Susan Finkbeiner is an entomologist who trods through the rainforest and also struts the catwalks in designer fashion shows. 

Wait, what?

The glamorous photos of Finkbeiner belie her true profession as a highly regarded entomologist now teaching at Pepperdine University. The striking contrast of this fellow of the Smithsonian Institution and National Geographic explorer dressed in jungle togs and images of the statuesque beauty strutting the catwalk is hard to believe—but true. 

Finkbeiner is an Ivy League-educated evolutionary biologist, ecologist and entomologist. After completing her PhD four years ago, she spent months in the jungles of Central and South America researching tropical butterflies. 

“It was a lifelong dream of mine to study tropical insects,” she said in a recent conversation with The Malibu Times. “I’ve always spent a lot of time outdoors getting messy and dirty and studying anything I could find that had more than four legs—it always fascinated me.” 

Growing up, this highly accomplished scientist said she was teased about her interest in insects and was told, “Bugs are not a girlie thing and bugs are gross—I had that stigma with me as a kid.” 

But Finkbeiner continued studying her passion.

“Over time, people would be surprised to hear that I’m an entomologist. They’d say, ‘You don’t look like an entomologist,’ which confused me because what should a scientist should look like?” she questioned.  The visiting professor said comics often portray entomologists as bumbling men “running around the jungle with butterfly nets tripping over themselves.”   

Once, after a couple of months in the Ecuadorian Amazon Rainforest living out of a backpack, wearing muddy boots and with no electricity or internet, a friend suggested she try modeling. 

“I thought it was a joke and then thought about it and decided it sounded fun,” she recalled. So, two years ago, the 5’8” stunner’s modeling career took off. She signed with an agency and soon booked work at London’s fashion week. Finkbeiner now struts the catwalk twice a year for spring/summer collections and fall/winter shows overseas. She just returned from her fifth fashion week in the UK. 

Susan Finkbeiner

Dr. Susan Finkbeiner on the runway at London Fashion Week

With no classes on Fridays, the 32-year-old described a whirlwind “Cinderella” weekend recently leaving a Pepperdine lab on a Thursday evening to catch a redeye to London. By Friday evening, she was in fittings. Then on Saturday, she walked for eight different designers in two shows.  She flew back on Sunday and by Monday at 9 a.m., was back in her classroom teaching. 

Finkbeiner’s chief interest remains science. She has researched for major institutions on genomics and genome sequencing with butterflies— “Again people are like, ‘What? You’re like this crazy geneticist-scientist and you’re also a model? That doesn’t make sense.’”

[Questions on the material]:
1. Answer these questions from the Finkbeiner article:
(a) In which rainforest did Finkbeiner spend a couple of months living out of a backpack before a friend suggested modeling?
(b) On the Saturday of her whirlwind London weekend, for how many designers did she walk?
(c) At which university does she now teach?
2. Carry on the Finkbeiner article, starting after its final sentence.
The records have nothing to do with the Finkbeiner article.

[Given records]:
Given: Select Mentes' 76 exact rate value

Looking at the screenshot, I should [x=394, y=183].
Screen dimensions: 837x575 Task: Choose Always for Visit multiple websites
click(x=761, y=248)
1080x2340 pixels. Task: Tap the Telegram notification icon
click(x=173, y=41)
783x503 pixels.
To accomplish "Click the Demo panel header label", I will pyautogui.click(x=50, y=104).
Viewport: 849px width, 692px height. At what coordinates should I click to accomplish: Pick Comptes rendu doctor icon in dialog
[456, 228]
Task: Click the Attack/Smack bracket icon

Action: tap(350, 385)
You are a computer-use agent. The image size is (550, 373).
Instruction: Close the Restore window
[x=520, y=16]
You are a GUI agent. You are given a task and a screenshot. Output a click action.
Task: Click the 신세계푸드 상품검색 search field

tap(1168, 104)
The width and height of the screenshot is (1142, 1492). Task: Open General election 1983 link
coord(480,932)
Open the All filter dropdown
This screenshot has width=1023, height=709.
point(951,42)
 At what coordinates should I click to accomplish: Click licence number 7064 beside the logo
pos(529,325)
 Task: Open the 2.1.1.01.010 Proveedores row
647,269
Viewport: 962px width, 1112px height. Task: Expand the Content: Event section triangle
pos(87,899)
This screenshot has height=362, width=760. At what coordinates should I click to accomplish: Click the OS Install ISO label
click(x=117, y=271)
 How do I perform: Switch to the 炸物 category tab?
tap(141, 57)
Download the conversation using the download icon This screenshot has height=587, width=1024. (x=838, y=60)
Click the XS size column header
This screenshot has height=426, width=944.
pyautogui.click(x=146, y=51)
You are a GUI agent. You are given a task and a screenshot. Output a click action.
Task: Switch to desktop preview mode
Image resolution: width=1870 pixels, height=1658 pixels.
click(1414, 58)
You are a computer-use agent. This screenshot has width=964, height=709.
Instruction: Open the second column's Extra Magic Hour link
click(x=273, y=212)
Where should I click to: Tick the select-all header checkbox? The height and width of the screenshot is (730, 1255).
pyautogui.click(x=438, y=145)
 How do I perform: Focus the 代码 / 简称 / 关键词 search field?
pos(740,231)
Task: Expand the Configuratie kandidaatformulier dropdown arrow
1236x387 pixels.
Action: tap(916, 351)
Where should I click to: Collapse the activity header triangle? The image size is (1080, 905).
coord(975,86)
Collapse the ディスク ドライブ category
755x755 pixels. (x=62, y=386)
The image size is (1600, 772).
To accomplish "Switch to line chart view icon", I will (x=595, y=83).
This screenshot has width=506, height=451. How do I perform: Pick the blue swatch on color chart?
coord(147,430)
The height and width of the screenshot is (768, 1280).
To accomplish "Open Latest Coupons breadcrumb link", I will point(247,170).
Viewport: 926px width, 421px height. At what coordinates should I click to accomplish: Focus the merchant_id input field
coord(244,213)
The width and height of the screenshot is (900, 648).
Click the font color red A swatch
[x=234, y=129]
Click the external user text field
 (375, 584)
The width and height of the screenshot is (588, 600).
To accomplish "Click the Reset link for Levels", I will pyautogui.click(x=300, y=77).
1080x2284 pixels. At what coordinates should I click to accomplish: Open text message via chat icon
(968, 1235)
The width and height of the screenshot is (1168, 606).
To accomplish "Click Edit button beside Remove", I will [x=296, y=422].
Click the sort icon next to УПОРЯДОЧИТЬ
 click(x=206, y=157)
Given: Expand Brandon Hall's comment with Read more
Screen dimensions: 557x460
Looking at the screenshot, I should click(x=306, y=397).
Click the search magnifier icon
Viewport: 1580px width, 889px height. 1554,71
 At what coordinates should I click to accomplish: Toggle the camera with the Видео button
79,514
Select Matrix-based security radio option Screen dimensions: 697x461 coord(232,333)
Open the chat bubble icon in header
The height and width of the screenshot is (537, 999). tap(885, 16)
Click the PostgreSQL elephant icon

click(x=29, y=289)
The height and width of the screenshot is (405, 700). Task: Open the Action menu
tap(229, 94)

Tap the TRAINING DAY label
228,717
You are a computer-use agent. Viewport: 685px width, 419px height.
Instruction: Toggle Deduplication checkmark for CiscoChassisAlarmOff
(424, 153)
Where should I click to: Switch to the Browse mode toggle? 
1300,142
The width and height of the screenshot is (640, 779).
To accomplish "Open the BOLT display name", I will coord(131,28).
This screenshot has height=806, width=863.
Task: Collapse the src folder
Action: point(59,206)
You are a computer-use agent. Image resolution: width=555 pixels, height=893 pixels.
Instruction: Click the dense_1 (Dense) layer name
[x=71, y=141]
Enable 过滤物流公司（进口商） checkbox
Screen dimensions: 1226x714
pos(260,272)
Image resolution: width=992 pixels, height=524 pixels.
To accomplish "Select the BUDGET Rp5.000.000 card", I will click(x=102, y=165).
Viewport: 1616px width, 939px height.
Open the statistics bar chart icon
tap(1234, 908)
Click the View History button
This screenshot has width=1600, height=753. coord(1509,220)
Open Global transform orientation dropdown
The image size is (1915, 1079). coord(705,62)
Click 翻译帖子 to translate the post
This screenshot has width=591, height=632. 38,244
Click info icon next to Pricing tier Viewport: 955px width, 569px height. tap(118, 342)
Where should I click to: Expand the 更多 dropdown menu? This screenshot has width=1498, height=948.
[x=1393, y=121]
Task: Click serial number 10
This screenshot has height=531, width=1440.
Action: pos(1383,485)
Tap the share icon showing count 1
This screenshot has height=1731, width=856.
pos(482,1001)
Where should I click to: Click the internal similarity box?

[Responses by item number]:
1.
(a) The Ecuadorian Amazon Rainforest.
(b) Eight designers, in two shows.
(c) Pepperdine University.

2.
According to Finkbeiner, she answers: “You can look however you want and do whatever you want. There’s this stereotype that girls shouldn’t like dirty bugs and that models shouldn’t have a PhD, but yes, you can be a runway model or any type of model. You can be educated. You can do all of these things. You don’t have to be just one thing. Who says an entomologist has to look a certain way? 

“I started to realize I could use modeling as a tool to promote women in science and be a role model for young girls because I didn’t have that,” she said. 

Finkbeiner grew up in a small town in Illinois. The idea of higher education, she said, seemed “far-fetched and so did modeling.” 

It’s atypical to start a glamour job in one’s 30s, but she accomplished that too. Now 32, she said most people think she looks younger: “It’s good genes, I guess.” 

Finkbeiner expected to be a lifestyle model in still photography shots of people doing everyday activities for advertisements, but her modeling agency said she was tall enough to meet the requirements for runway. 

“Lo and behold, I was selected,” she said. “It was kind of unreal for me because I was about to be trained to walk in six-inch heels down a runway, but I just spent two months in boots in the Amazon. It’s so crazy and yet so cool at the same time.” 

Finkbeiner towers an Amazonian six feet, two inches tall in runway shoes. 

Susan Finkbeiner

Entomologist Dr. Susan Finkbeiner

The visiting assistant professor teaches ecology for upper division biology majors and a course on plants for non-major students.

“Modeling is a rush. I love it,” the recent Malibu transplant stated.  But, she added, “I love academia. I can’t believe how incredible the Pepperdine community, students and faculty here are. I’m super lucky. Malibu’s amazing. But, I consider modeling a hobby.”